- Task data -
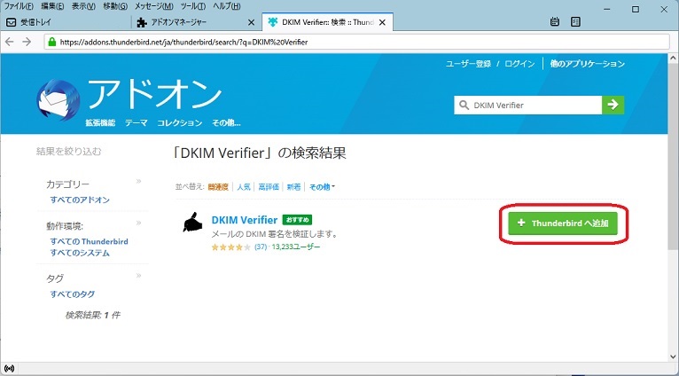Click the browser back arrow
The width and height of the screenshot is (679, 376).
pos(10,42)
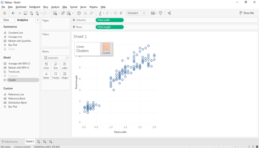
Task: Click the Tooltip marks card button
Action: (x=55, y=75)
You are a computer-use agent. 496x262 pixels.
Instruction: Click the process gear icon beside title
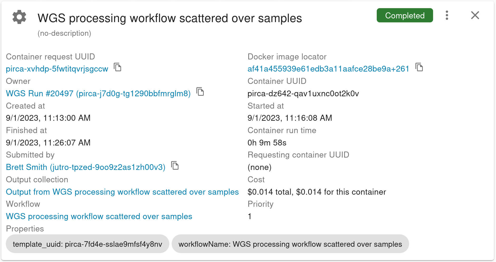coord(19,17)
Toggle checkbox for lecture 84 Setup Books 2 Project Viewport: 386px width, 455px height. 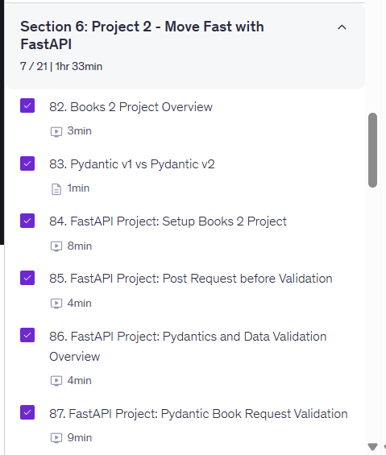27,221
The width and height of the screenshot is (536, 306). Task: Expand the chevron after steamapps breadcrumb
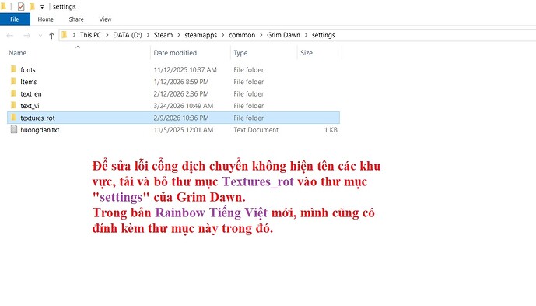click(222, 35)
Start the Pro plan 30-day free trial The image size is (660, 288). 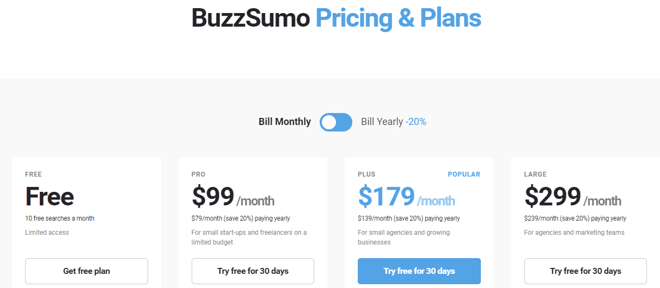click(x=253, y=271)
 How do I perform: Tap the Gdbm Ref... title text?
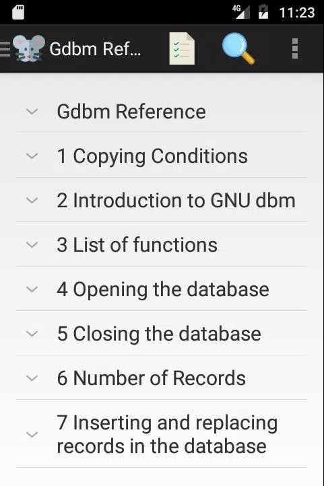point(95,49)

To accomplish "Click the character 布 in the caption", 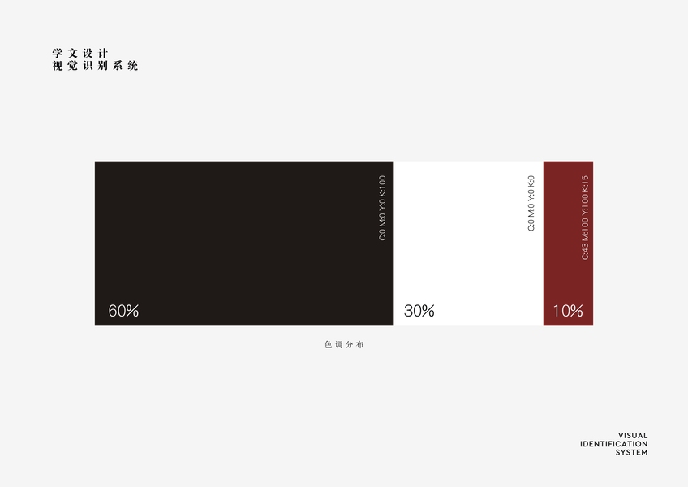I will [359, 345].
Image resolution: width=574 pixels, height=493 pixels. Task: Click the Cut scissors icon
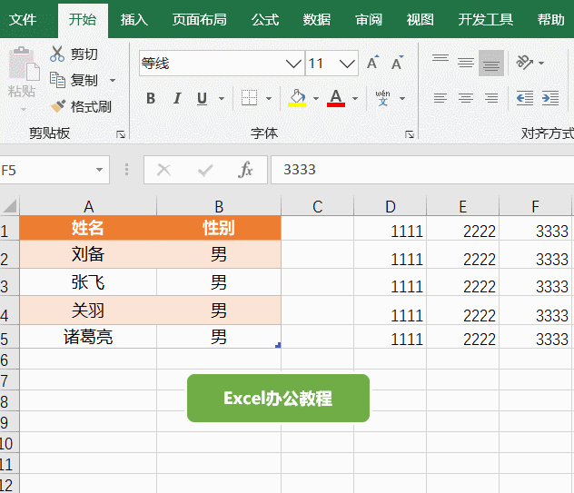coord(58,54)
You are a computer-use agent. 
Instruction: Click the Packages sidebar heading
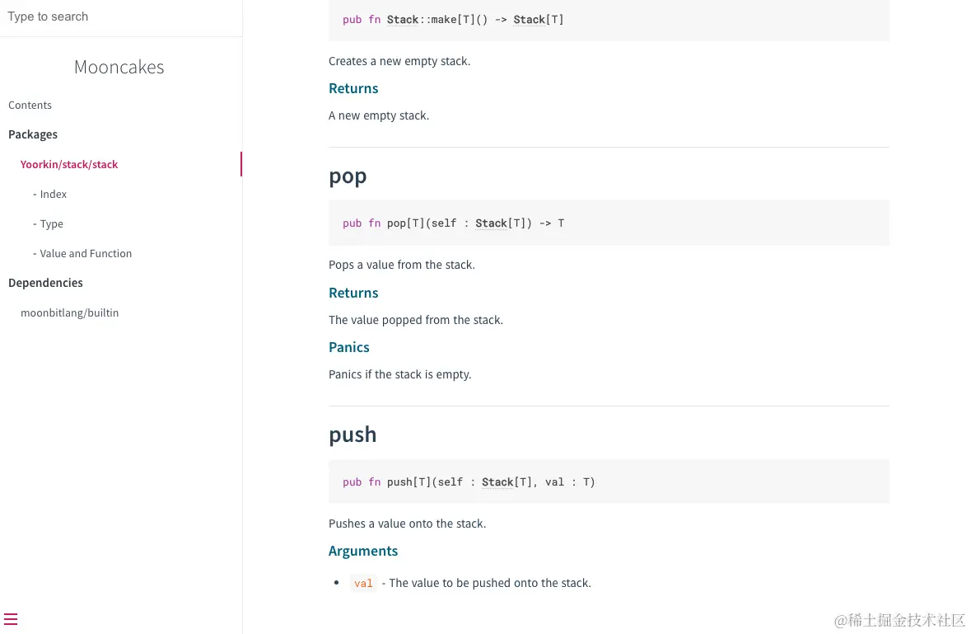(33, 134)
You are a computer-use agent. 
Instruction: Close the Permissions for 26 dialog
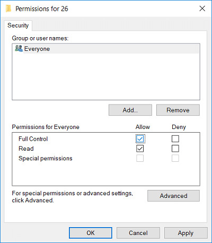coord(202,8)
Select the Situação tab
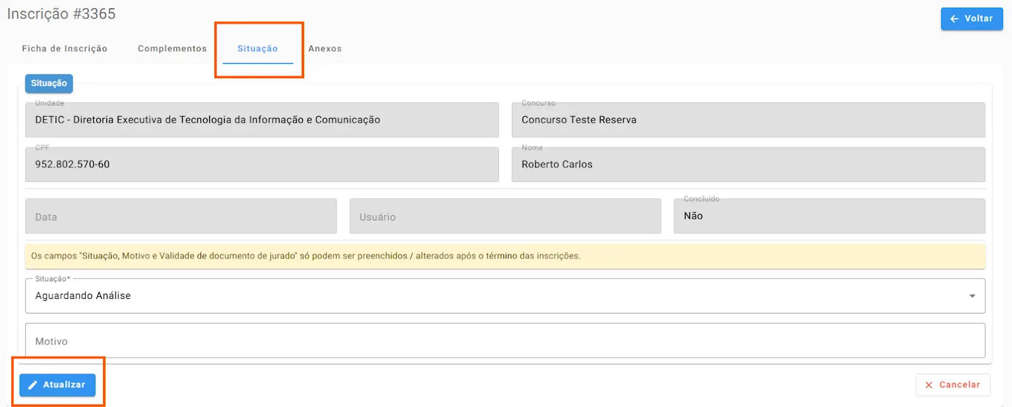Image resolution: width=1012 pixels, height=407 pixels. tap(257, 49)
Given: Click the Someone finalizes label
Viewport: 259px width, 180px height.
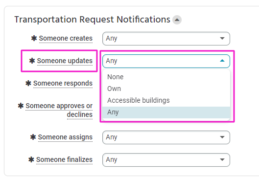Looking at the screenshot, I should pyautogui.click(x=64, y=160).
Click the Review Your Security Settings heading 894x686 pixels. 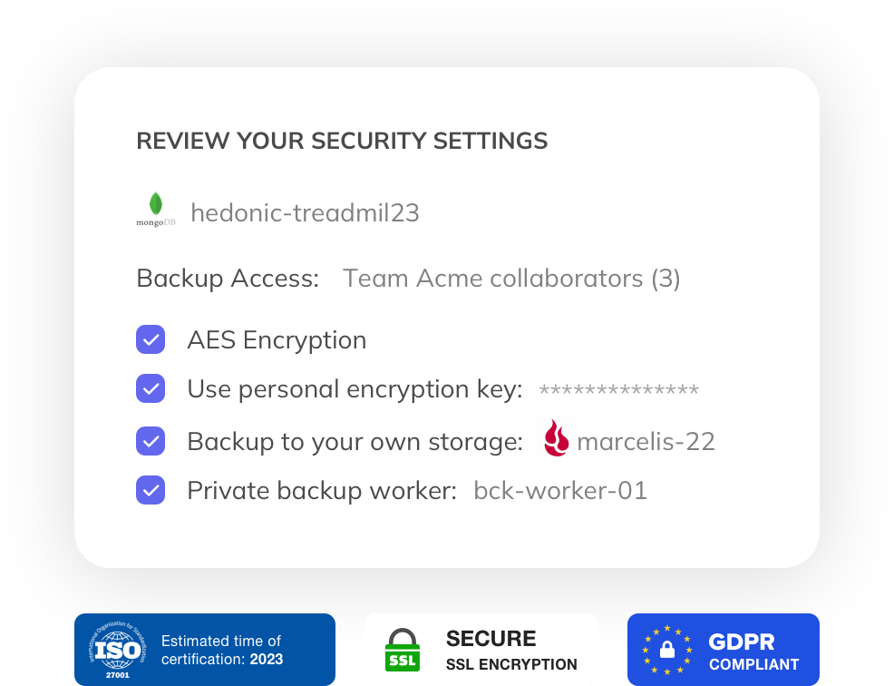[342, 141]
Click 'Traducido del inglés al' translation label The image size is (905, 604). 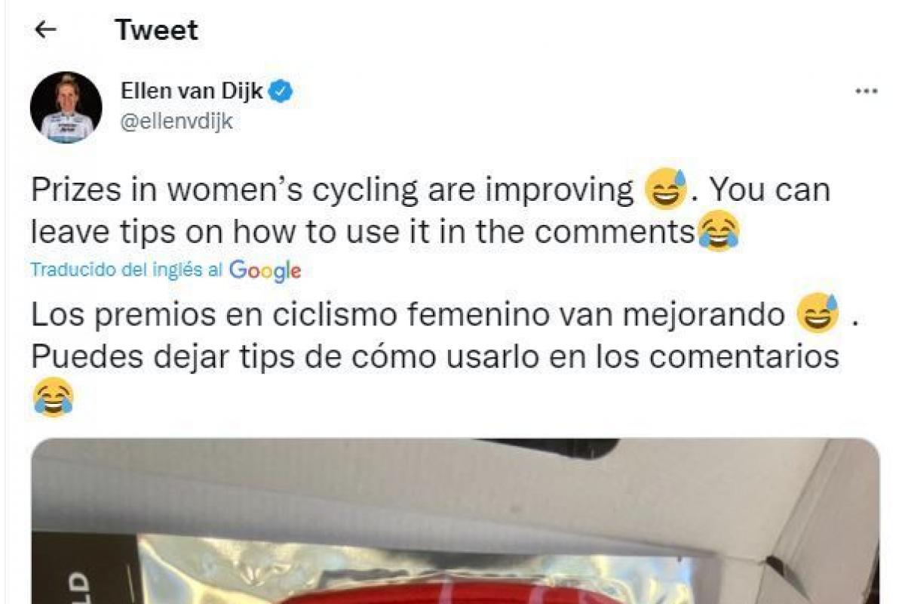(127, 270)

- To do -
From the items above, pull out each line that contains the word "icon" and copy those lines in their original order.

- Result of the task -
Instruction: Click the process gear icon beside title
Image resolution: width=574 pixels, height=493 pixels. Task: Click the Cut scissors icon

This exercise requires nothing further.